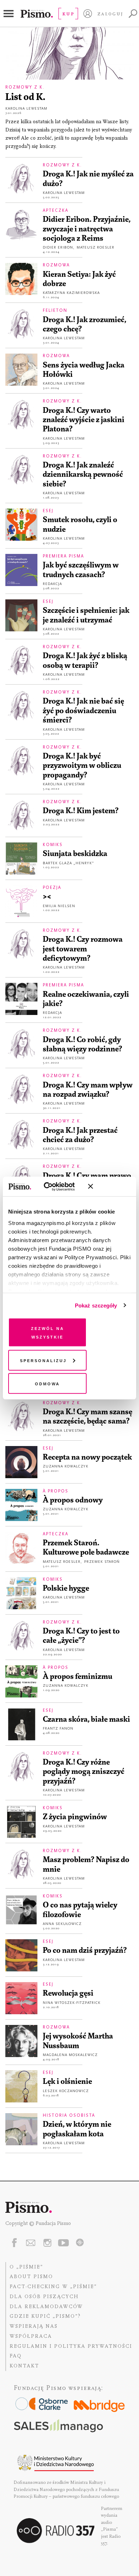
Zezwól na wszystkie (47, 1332)
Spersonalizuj (43, 1360)
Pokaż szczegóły (96, 1305)
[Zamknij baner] (109, 1186)
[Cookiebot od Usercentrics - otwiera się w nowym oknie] (53, 1186)
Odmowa (47, 1383)
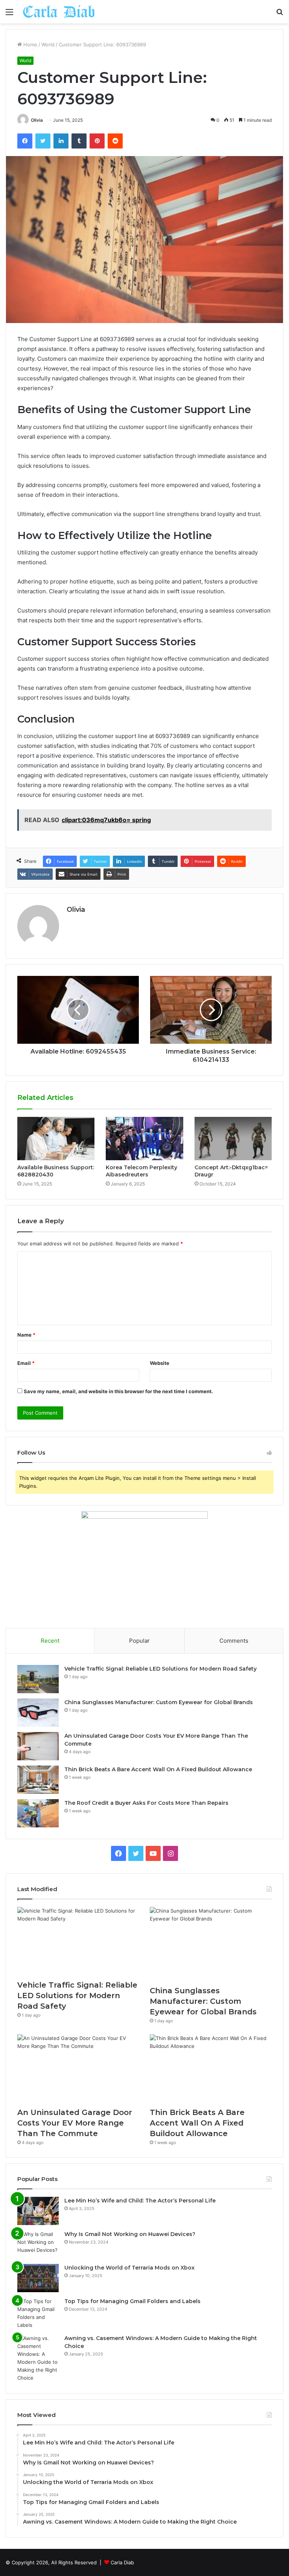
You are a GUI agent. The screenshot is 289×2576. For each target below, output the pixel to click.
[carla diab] (58, 11)
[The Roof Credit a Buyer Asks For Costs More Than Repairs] (38, 1813)
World (48, 44)
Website (159, 1363)
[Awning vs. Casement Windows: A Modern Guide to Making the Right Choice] (38, 2358)
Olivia (37, 120)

**Task brief**
Retype exactly the lines from the line containing "[Cookiebot od Usercentrics" through the end of the entries above, including both ends, and leave every picture out.

**Solved exercise**
[Cookiebot od Usercentrics - otwiera się w nowym oknie] (53, 1186)
Odmowa (47, 1383)
You are a GUI agent. The screenshot is 289×2576. For each target below, output the pixel to click.
[carla diab] (58, 11)
[The Roof Credit a Buyer Asks For Costs More Than Repairs] (38, 1813)
World (48, 44)
Website (159, 1363)
[Awning vs. Casement Windows: A Modern Guide to Making the Right Choice] (38, 2358)
Olivia (37, 120)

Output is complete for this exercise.